The preferred egg-laying substrate is a vertical surface, ideally as part of a cave or tunnel. Lines of eggs are deposited in multiple runs. Spawning can take two hours and produce 500-1500 eggs. The eggs are then aggressively defended, most closely by the female while the male patrols the territory borders. The male may be actively excluded from the nest by the female. The eggs are also fanned, i.e. the parent (male or female, but most often the female) swims on the spot, either broadside or facing the egg batch about 2 cm away from it, thus creating a flow of water that brings oxygen to the eggs. Fanning is also performed at night; the parent slowly swims along the egg batch, its body at a 90° angle with the surface, its snout or throat slightly touching the eggs. This peculiar way of fanning the eggs, also seen during the day sometimes, has been called "rocking" or "skim-fanning".

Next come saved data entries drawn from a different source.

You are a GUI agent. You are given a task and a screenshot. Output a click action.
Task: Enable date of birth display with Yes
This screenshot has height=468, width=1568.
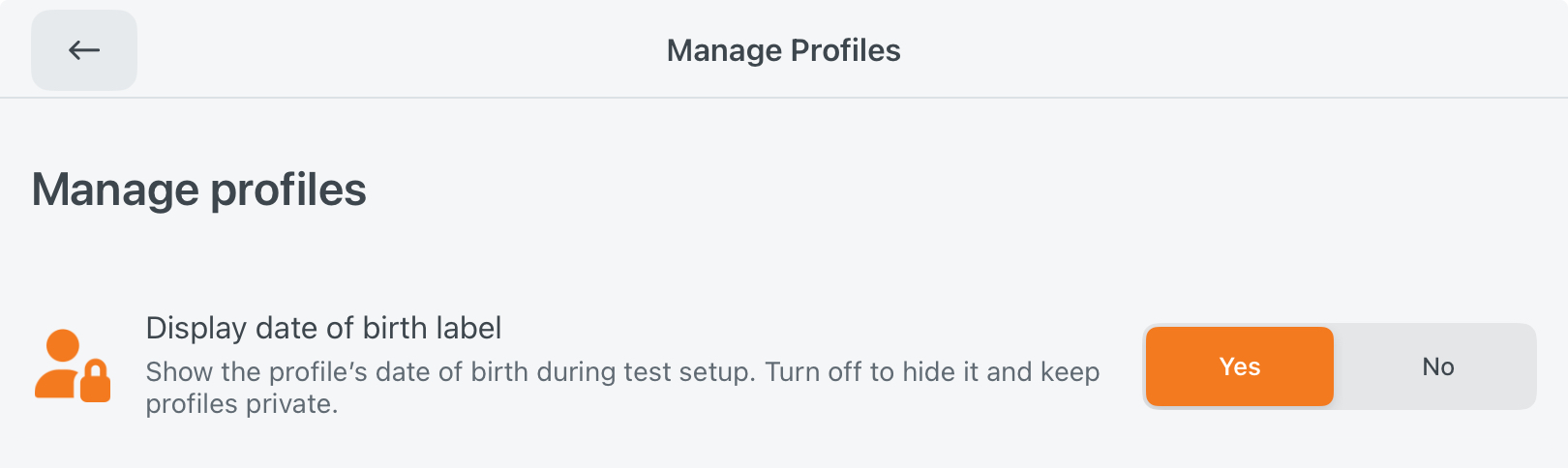(x=1239, y=366)
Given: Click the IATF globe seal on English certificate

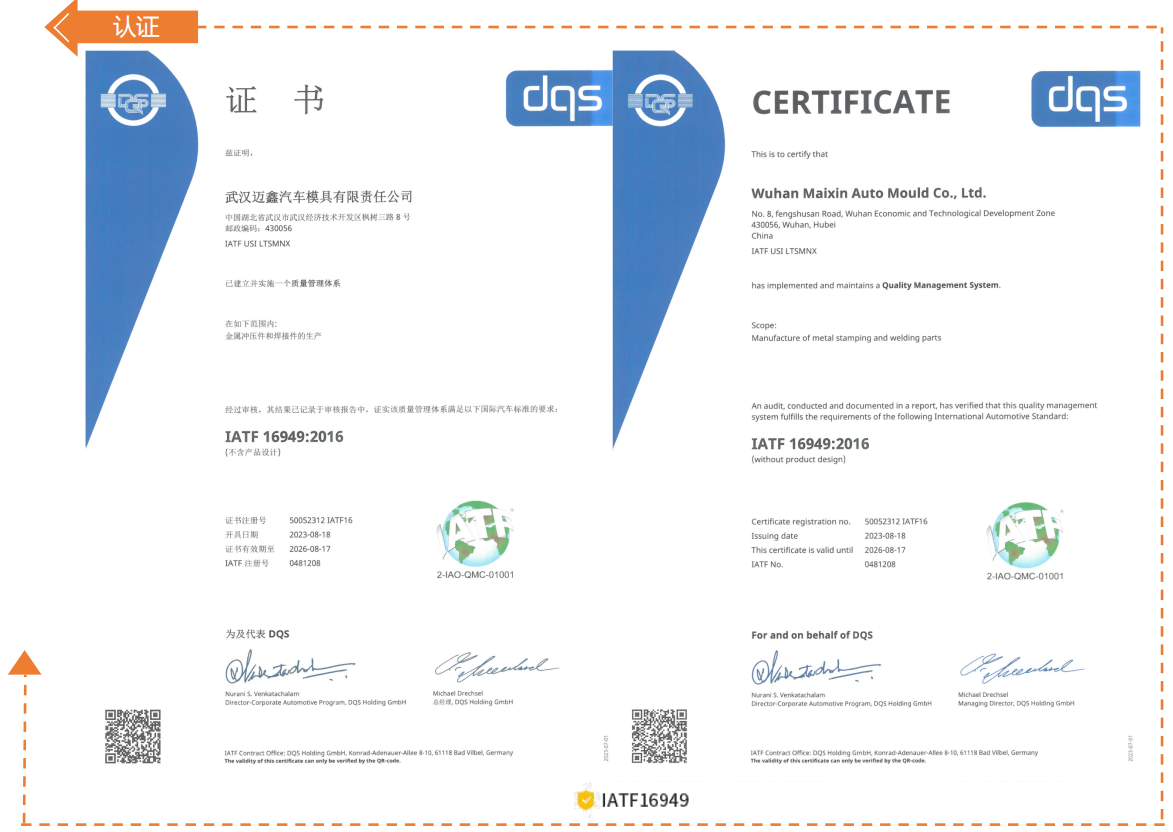Looking at the screenshot, I should 1025,535.
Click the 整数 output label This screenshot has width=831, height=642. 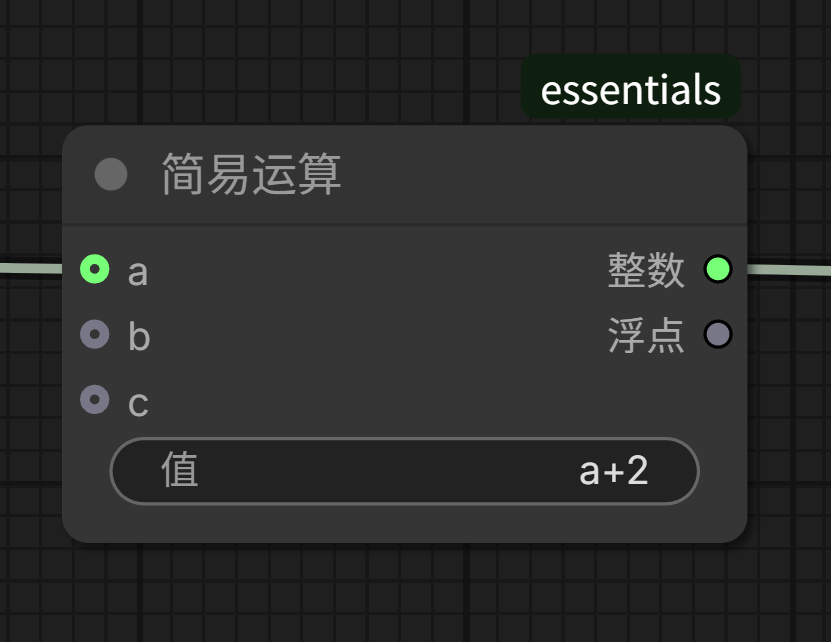tap(646, 270)
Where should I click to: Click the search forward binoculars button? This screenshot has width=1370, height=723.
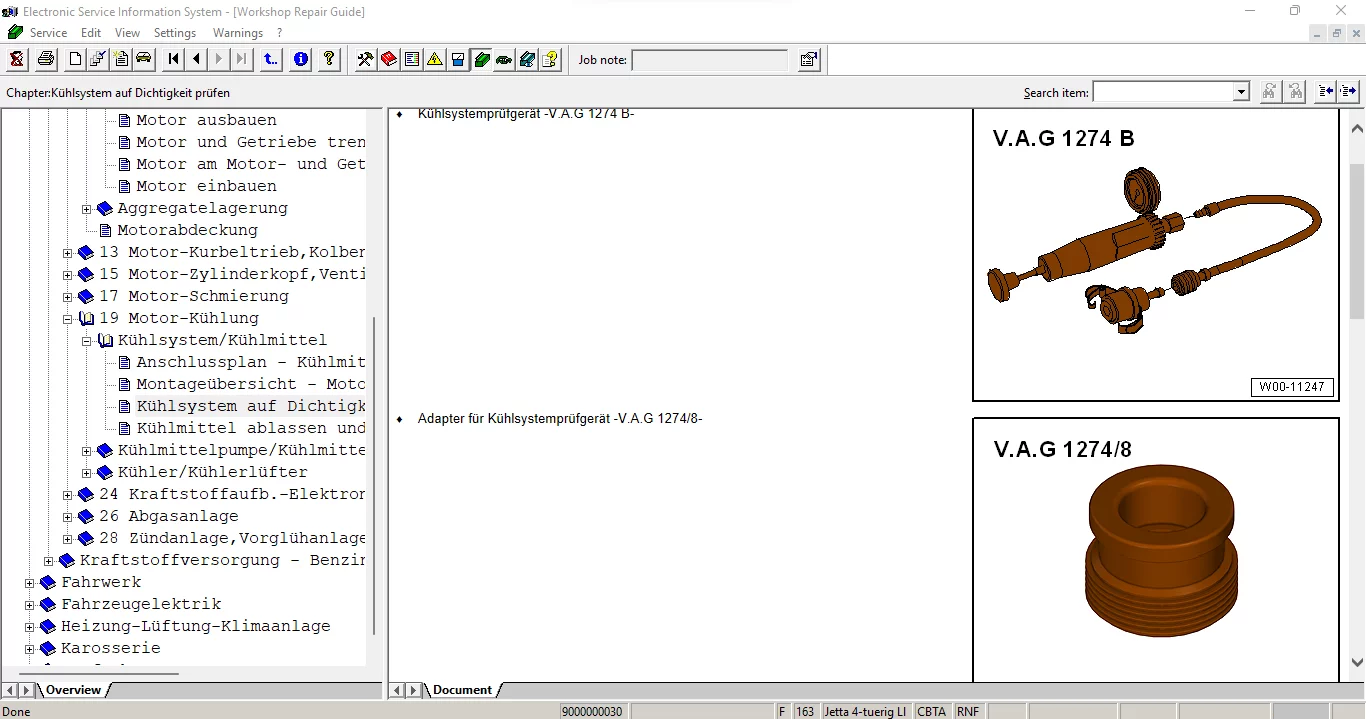pos(1270,91)
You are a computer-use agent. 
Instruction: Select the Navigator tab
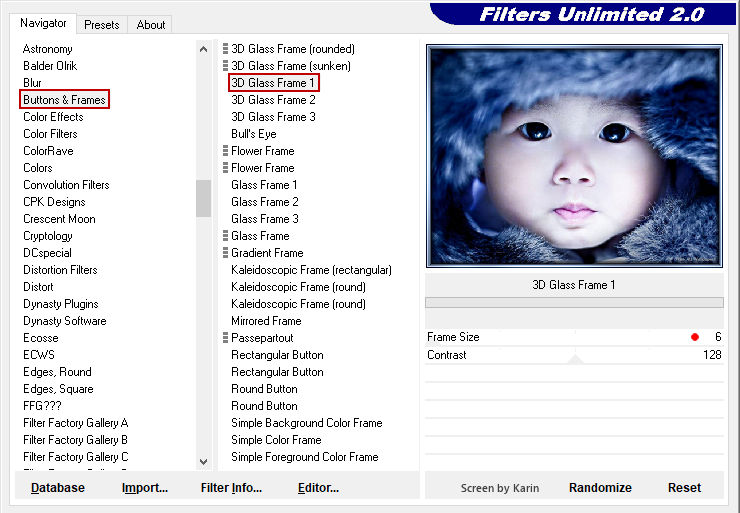tap(44, 23)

Eggs typically hatch two days after spawning. The young fry, commonly called "wrigglers", are immediately moved by the parents to a pit they have previously dug inside the territory. The parents suck a few wrigglers at a time into their mouths and spit them into the pit. The pit is guarded against other fish. Sometimes, the wrigglers are spit onto a vertical surface rather than a pit. The young adhere to the surface because of adhesive mucus-producing glands on the top of their heads. If they fall off, they are retaken by the parents and spit back into position. This use of vertical surfaces is most commonly seen when oxygen levels are low; the parents then spit the wrigglers onto aquatic plants, near the water surface. Proximity to the surface and to oxygen-producing photosynthesizing plants ensures that the wrigglers get more oxygen.

After a few days, wrigglers become free-swimming fry. They venture away from the pit, but remain together and are still protected by both parents. The parents retrieve them into the pit every evening. Fry care can last four weeks or more, after which the young disperse.

==Vocalizations==

Rainbows can emit underwater sounds, probably with their swim bladders. Sounds described as "volleys" and "thumps" have been recorded during agonistic interactions. "Growls" before spawning may help synchronize the breeding pair as reported in other Cichlids. A "whoof" sound is produced as an appeasement signal between the breeding pair to minimize aggressive interactions.